Olympic flame is lit at birthplace of ancient games
The flame for the 2024 Paris Olympics was lit on Tuesday at the site of the ancient games in Ancient Olympia, southern Greece.
Despite the gloomy weather which prevented the traditional lighting- which involves an ancient Greek priestess using the sun to ignite the torch after offering a prayer to Apollo, the ancient Greek sun god - actress Mary Mina, used a back up flame to kickstart the epic torch relay.
Normally, the group of priestesses would use a parabolic mirror to light the torch using the sun's rays, but because of the cloudy skies, they had to use a back up flame that was kept in a copy of an ancient Greek pot and lit on the same spot during their final rehearsals on Monday.
International Olympic Committee President Thomas Bach said the flame lighting combined "a pilgrimage to our past in ancient Olympia, and an act of faith in our future."
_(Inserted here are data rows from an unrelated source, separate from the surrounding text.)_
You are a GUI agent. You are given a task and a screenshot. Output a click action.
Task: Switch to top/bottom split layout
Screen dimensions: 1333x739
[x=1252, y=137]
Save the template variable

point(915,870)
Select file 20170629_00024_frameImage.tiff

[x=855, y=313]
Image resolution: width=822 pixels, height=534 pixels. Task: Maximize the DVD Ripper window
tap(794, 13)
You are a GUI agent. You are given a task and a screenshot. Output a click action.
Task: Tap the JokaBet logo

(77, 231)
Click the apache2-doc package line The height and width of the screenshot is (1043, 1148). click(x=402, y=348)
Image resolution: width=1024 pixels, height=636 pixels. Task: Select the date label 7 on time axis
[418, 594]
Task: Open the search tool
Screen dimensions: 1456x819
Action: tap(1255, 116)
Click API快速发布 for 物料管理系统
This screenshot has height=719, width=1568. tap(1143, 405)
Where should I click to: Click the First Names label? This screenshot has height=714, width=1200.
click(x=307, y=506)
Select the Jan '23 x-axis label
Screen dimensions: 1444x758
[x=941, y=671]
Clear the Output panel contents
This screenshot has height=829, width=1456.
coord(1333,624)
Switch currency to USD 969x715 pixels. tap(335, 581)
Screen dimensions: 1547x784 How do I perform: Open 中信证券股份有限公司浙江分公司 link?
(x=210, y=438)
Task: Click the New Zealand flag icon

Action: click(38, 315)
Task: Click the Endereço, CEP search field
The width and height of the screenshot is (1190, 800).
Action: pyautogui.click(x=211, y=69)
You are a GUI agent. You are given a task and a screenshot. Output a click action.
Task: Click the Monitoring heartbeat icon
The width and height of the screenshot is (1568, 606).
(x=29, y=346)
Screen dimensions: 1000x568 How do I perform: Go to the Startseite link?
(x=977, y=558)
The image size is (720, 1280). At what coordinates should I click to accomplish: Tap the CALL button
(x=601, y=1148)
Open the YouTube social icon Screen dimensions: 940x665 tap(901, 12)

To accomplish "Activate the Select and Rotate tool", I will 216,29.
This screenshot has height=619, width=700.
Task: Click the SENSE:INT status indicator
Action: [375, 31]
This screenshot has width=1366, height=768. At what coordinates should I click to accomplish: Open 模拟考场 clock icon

A relay of torchbearers will carry the flame along a 5,000-kilometre route through Greece, including several islands, until the handover to Paris Games organisers in Athens on April 26.
"In these difficult times ... with wars and conflicts on the rise, people are fed up with all the hate, the aggression and negative news," Bach said.
"We are longing for something which brings us together; something that is unifying; something that gives us hope."
Thousands of spectators from all over the world packed Olympia for the event, amid the ruins of temples and sports grounds where the ancient games were held from 776 BC - 393 AD.
The first torchbearer was Greek rower Stefanos Douskos, who was a gold medalist in 2021, followed by Laure Manaudou, a French swimmer who won three medals at Athens in 2004.
Manaudou then handed it over to a Greek senior European Union official, Margaritis Schinas.
From Greece, the Olympic flame will travel from Athens' port of Piraeus on the Belem, a French three-masted sailing ship built in 1896 - the year that the first modern games began in Athens.
On May 8, it's due in the southern French port of Marseille, a city founded by Greek colonists around 2600 years ago.